Arachidonic acid inhibits retinoic acid‐induced neuritogenesis of human neuroblastoma SH‐SY5Y cells

Polyisoprenylated proteins regulate intracellular processes such as cell growth, differentiation, oncogenic transformation and actin cytoskeletal organization. Recent discoveries show that polyunsaturated fatty acids (PUFAs) may be involved in neurodegenerative diseases. PUFAs such as arachidonic (AA), and eicosapentaenoic acids (EPA) induce apoptosis in cultured cells.

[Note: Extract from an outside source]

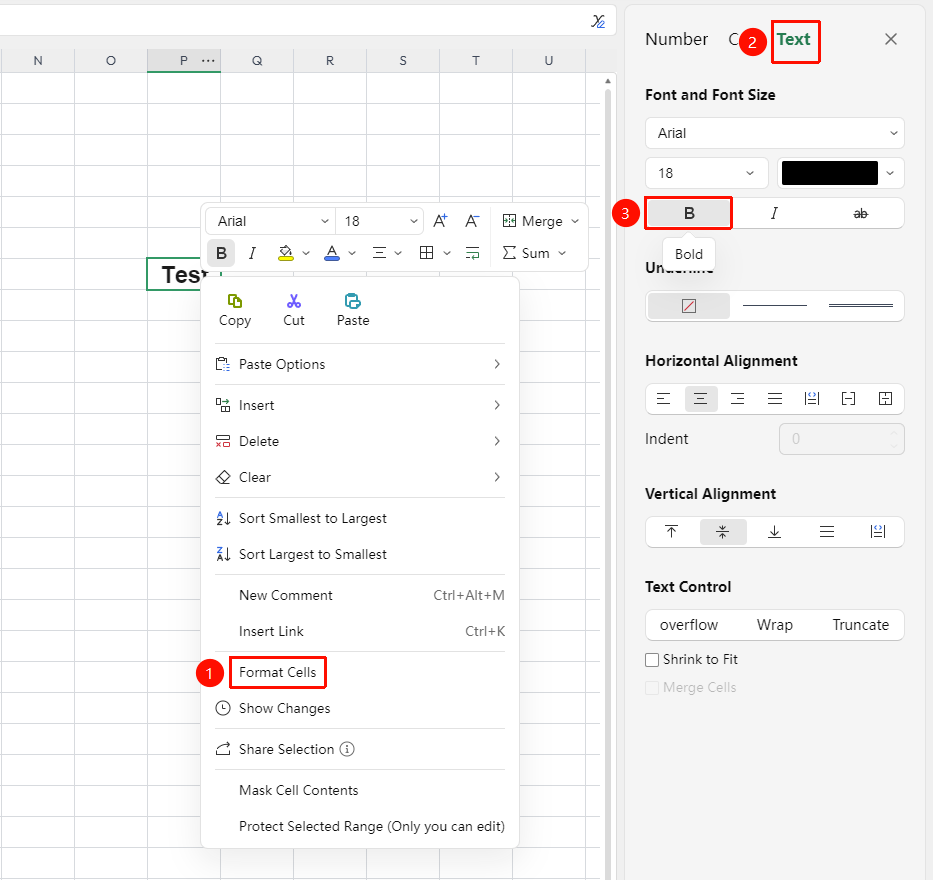The width and height of the screenshot is (933, 880).
Task: Click the wrap text icon in mini toolbar
Action: point(472,253)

This effect has recently been shown to correlate with the inhibition of polyisoprenylated methylated protein methyl esterase (PMPMEase). We propose that abnormally high levels of PUFAs may be deleterious to neuronal cells. Enzyme kinetics analysis with PMPMEase revealed a 2‐fold decrease in K M from 16.2 ± 1.34 to 8.60 ± 1.20 and 7.84 ± 1.02 μM in the presence of 10 μM AA or EPA, respectively. A relatively severe degenerative effect of AA on SH‐SY5Y cells was observed in the absence of 10% FBS (EC 50 of 6.2 μM). AA (2 – 10 μM) caused concentration and time‐dependent inhibition of neuritogenesis in retinoic acid (RA)‐differentiated SH‐SY5Y cells. Significant decreases in the percentage of neurite‐bearing cells and neurite lengths were observed after 24 h with 10 μM AA. These results suggest that excessive PMPMEase inhibition may extend beyond controlling cell viability to the degeneration of vulnerable cells such as neurons. Supported by NIH/NIGMS/SCORE (GM 08111‐35) & NIH/NCRR (G12 RR0 3020).